╭─ Source records

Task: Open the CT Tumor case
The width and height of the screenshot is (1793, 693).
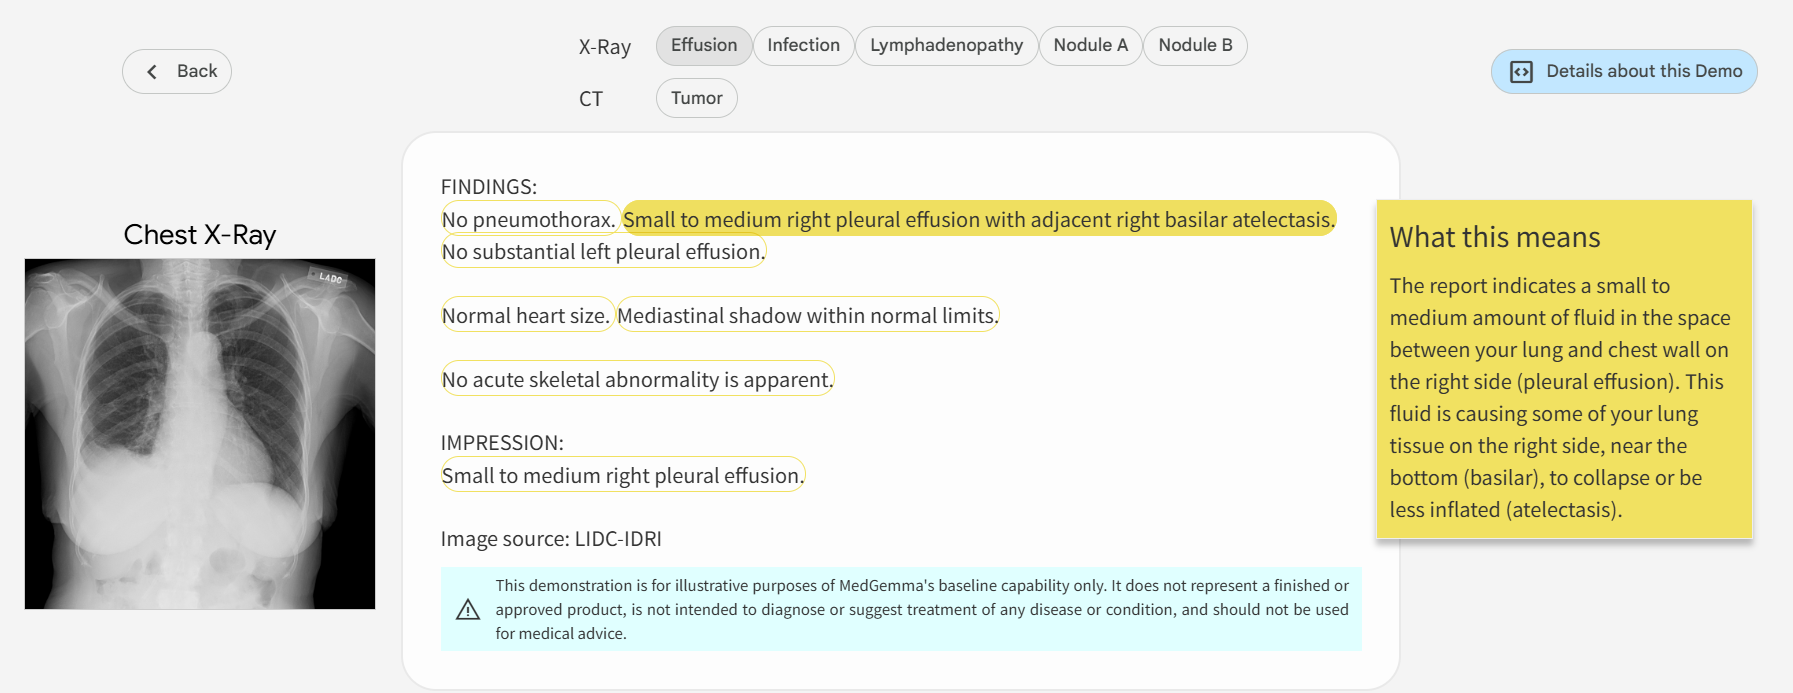Action: tap(696, 98)
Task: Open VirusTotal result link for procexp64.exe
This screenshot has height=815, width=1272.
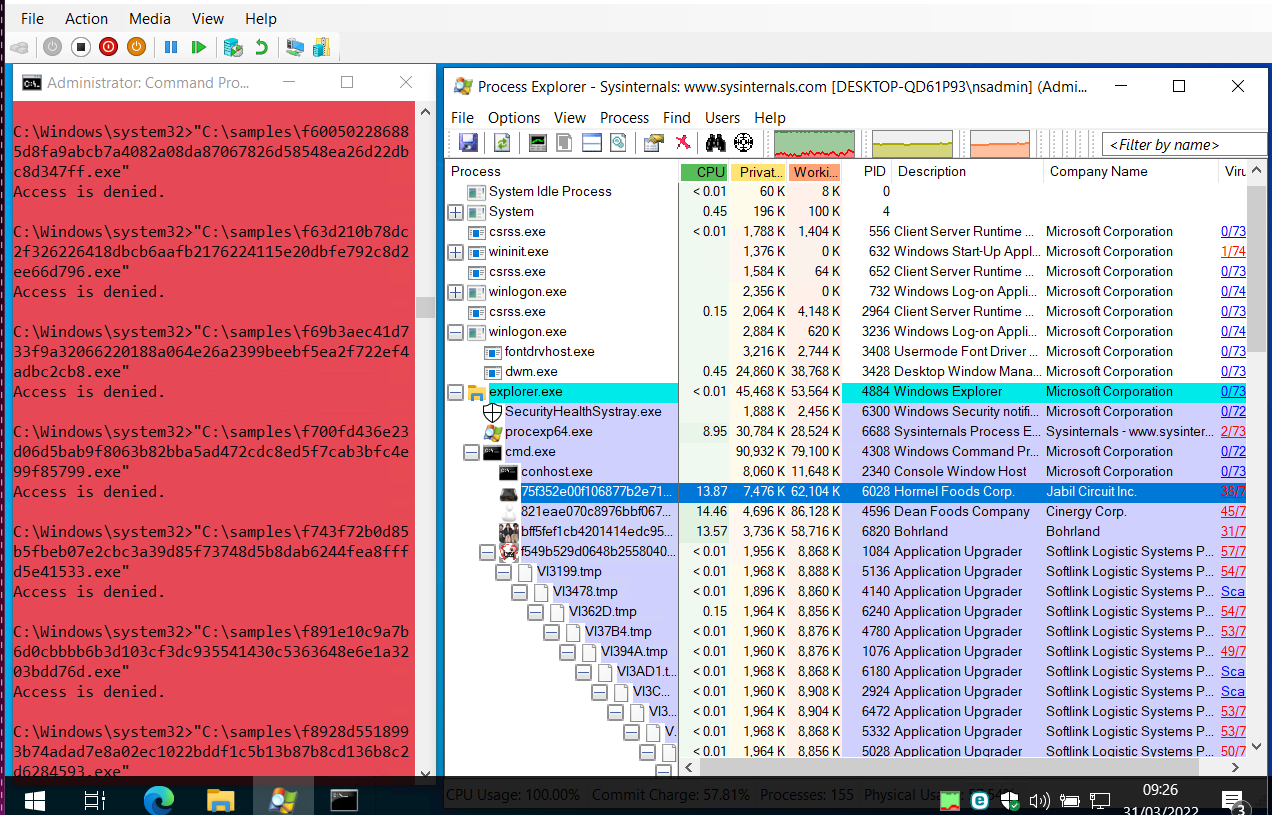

╰─

- _What to do_: Write out the whole listing exactly, and drop the pictures.

- _Written response_:
Task: Open the CT Tumor case
The width and height of the screenshot is (1793, 693).
Action: tap(696, 98)
Task: Open VirusTotal result link for procexp64.exe
This screenshot has height=815, width=1272.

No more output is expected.